Requirements:
Please render everything from the line containing "Вертикальный сепаратор жира из желудка (92, 541)" down to the line containing "Author FAQ (120, 337)", both included, as a Markdown table with the columns Row and Record. Give each line its row number, and leave out any blank lines.
#####
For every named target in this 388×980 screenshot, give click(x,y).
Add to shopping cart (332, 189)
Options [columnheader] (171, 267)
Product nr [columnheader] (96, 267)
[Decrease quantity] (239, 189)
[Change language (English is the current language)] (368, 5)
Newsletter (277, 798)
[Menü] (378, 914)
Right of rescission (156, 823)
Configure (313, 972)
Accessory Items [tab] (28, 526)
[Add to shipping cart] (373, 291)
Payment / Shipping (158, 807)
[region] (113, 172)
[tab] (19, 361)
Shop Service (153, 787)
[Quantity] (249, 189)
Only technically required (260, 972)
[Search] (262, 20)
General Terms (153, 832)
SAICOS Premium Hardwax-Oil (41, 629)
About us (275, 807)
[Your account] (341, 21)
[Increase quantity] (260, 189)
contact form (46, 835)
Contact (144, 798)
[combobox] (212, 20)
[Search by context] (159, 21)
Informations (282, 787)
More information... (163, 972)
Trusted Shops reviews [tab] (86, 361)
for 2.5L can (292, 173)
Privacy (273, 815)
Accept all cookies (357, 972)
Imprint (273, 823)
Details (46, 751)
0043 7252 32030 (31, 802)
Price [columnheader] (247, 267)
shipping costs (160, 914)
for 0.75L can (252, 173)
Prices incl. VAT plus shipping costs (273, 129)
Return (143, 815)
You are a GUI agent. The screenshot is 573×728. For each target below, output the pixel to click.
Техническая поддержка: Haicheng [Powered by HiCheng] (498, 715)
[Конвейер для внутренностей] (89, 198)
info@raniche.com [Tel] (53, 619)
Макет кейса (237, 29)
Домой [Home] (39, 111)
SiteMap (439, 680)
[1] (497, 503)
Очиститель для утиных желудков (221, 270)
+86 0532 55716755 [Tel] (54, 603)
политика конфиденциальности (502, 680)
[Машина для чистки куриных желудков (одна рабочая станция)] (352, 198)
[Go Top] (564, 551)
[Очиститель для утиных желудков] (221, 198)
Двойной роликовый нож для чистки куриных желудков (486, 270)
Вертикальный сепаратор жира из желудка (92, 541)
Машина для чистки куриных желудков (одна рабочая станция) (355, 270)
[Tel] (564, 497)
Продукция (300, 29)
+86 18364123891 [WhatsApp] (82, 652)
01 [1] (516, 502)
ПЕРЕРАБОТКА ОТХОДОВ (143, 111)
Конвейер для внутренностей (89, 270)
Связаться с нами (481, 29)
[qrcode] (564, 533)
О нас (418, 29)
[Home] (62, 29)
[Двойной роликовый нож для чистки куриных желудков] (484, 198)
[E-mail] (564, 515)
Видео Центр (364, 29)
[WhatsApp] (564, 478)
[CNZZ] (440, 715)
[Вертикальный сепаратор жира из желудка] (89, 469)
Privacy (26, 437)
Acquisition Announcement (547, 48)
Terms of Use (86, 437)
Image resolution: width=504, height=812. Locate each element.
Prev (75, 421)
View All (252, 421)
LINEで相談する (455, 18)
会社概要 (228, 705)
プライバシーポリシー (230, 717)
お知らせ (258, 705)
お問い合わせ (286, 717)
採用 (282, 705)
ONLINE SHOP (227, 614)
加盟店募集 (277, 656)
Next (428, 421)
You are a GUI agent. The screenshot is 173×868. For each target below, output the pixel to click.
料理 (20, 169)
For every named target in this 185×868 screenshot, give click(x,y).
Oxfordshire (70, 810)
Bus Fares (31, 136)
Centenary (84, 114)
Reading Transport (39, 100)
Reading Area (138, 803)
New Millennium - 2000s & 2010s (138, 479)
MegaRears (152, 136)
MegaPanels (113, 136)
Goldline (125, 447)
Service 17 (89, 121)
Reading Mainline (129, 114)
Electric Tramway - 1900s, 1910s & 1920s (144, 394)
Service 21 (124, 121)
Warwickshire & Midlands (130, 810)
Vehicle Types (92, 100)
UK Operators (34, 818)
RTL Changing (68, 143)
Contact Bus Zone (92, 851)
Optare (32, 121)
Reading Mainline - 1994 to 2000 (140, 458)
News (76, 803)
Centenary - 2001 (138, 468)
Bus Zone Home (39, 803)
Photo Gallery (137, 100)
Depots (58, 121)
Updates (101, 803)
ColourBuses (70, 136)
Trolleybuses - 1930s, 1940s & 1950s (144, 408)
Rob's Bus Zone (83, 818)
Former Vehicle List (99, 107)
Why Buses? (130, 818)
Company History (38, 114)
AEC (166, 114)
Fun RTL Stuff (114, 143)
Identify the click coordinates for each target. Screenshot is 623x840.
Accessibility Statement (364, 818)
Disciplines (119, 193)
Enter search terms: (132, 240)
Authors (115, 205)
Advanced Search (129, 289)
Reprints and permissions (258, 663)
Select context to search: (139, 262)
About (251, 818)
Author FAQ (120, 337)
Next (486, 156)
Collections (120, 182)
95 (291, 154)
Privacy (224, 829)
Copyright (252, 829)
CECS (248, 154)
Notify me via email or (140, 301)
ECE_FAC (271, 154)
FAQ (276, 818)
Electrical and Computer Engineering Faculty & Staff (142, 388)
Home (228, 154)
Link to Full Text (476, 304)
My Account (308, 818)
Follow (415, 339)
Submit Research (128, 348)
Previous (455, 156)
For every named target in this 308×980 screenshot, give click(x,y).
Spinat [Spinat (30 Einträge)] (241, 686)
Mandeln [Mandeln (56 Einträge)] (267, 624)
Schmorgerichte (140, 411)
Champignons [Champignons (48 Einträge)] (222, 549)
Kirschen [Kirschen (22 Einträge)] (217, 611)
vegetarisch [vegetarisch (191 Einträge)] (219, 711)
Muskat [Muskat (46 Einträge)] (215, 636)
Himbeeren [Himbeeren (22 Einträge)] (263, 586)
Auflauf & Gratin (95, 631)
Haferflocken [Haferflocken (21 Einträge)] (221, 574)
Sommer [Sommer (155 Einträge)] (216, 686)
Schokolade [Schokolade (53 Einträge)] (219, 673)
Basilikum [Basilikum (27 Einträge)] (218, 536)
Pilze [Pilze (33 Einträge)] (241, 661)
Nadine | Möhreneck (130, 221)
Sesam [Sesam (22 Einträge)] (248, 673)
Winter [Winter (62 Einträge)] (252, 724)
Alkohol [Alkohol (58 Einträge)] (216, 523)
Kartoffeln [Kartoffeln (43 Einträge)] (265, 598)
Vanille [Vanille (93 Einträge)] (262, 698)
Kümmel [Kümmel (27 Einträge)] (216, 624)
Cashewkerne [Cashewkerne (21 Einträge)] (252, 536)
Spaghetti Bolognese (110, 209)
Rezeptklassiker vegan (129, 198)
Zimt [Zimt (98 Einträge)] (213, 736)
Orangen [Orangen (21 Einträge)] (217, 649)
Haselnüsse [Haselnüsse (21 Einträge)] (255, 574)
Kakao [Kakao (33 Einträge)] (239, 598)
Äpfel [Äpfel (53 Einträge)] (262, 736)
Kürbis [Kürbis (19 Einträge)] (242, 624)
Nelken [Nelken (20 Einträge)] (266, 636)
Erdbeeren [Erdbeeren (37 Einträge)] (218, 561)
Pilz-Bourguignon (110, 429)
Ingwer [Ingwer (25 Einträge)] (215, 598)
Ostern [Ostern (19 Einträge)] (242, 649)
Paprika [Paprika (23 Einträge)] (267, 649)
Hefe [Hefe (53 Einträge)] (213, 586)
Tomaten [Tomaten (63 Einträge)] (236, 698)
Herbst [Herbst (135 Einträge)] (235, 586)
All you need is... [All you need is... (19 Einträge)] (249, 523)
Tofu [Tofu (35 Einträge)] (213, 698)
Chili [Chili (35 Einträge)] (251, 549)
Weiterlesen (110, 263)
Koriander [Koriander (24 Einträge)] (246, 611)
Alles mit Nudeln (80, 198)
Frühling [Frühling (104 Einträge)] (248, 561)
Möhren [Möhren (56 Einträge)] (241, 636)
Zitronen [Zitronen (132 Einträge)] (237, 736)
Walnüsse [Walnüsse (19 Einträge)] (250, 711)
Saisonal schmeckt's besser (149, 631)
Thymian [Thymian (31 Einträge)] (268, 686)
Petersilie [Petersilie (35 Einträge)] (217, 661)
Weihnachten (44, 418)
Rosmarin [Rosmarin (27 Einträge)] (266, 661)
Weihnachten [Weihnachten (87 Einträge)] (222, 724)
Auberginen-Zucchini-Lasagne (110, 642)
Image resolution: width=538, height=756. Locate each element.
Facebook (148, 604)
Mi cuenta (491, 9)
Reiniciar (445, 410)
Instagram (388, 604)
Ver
#####
Expected output:
| Row | Record |
|---|---|
| 1 | Вертикальный сепаратор жира из желудка (92, 541) |
| 2 | Машина для чистки куриных желудков (одна рабочая станция) (355, 270) |
| 3 | [Tel] (564, 497) |
| 4 | Продукция (300, 29) |
| 5 | +86 18364123891 [WhatsApp] (82, 652) |
| 6 | 01 [1] (516, 502) |
| 7 | ПЕРЕРАБОТКА ОТХОДОВ (143, 111) |
| 8 | Конвейер для внутренностей (89, 270) |
| 9 | Связаться с нами (481, 29) |
| 10 | [qrcode] (564, 533) |
| 11 | О нас (418, 29) |
| 12 | [Home] (62, 29) |
| 13 | [Двойной роликовый нож для чистки куриных желудков] (484, 198) |
| 14 | [E-mail] (564, 515) |
| 15 | Видео Центр (364, 29) |
| 16 | [WhatsApp] (564, 478) |
| 17 | [CNZZ] (440, 715) |
| 18 | [Вертикальный сепаратор жира из желудка] (89, 469) |
| 19 | Privacy (26, 437) |
| 20 | Acquisition Announcement (547, 48) |
| 21 | Terms of Use (86, 437) |
| 22 | Image resolution: width=504, height=812. Locate each element. |
| 23 | Prev (75, 421) |
| 24 | View All (252, 421) |
| 25 | LINEで相談する (455, 18) |
| 26 | 会社概要 (228, 705) |
| 27 | プライバシーポリシー (230, 717) |
| 28 | お知らせ (258, 705) |
| 29 | お問い合わせ (286, 717) |
| 30 | 採用 (282, 705) |
| 31 | ONLINE SHOP (227, 614) |
| 32 | 加盟店募集 (277, 656) |
| 33 | Next (428, 421) |
| 34 | You are a GUI agent. The screenshot is 173×868. For each target below, output the pixel to click. |
| 35 | 料理 (20, 169) |
| 36 | For every named target in this 185×868 screenshot, give click(x,y). |
| 37 | Oxfordshire (70, 810) |
| 38 | Bus Fares (31, 136) |
| 39 | Centenary (84, 114) |
| 40 | Reading Transport (39, 100) |
| 41 | Reading Area (138, 803) |
| 42 | New Millennium - 2000s & 2010s (138, 479) |
| 43 | MegaRears (152, 136) |
| 44 | MegaPanels (113, 136) |
| 45 | Goldline (125, 447) |
| 46 | Service 17 (89, 121) |
| 47 | Reading Mainline (129, 114) |
| 48 | Electric Tramway - 1900s, 1910s & 1920s (144, 394) |
| 49 | Service 21 (124, 121) |
| 50 | Warwickshire & Midlands (130, 810) |
| 51 | Vehicle Types (92, 100) |
| 52 | UK Operators (34, 818) |
| 53 | RTL Changing (68, 143) |
| 54 | Contact Bus Zone (92, 851) |
| 55 | Optare (32, 121) |
| 56 | Reading Mainline - 1994 to 2000 (140, 458) |
| 57 | News (76, 803) |
| 58 | Centenary - 2001 (138, 468) |
| 59 | Bus Zone Home (39, 803) |
| 60 | Photo Gallery (137, 100) |
| 61 | Depots (58, 121) |
| 62 | Updates (101, 803) |
| 63 | ColourBuses (70, 136) |
| 64 | Trolleybuses - 1930s, 1940s & 1950s (144, 408) |
| 65 | Rob's Bus Zone (83, 818) |
| 66 | Former Vehicle List (99, 107) |
| 67 | Why Buses? (130, 818) |
| 68 | Company History (38, 114) |
| 69 | AEC (166, 114) |
| 70 | Fun RTL Stuff (114, 143) |
| 71 | Identify the click coordinates for each target. Screenshot is 623x840. |
| 72 | Accessibility Statement (364, 818) |
| 73 | Disciplines (119, 193) |
| 74 | Enter search terms: (132, 240) |
| 75 | Authors (115, 205) |
| 76 | Advanced Search (129, 289) |
| 77 | Reprints and permissions (258, 663) |
| 78 | Select context to search: (139, 262) |
| 79 | About (251, 818) |
| 80 | Author FAQ (120, 337) |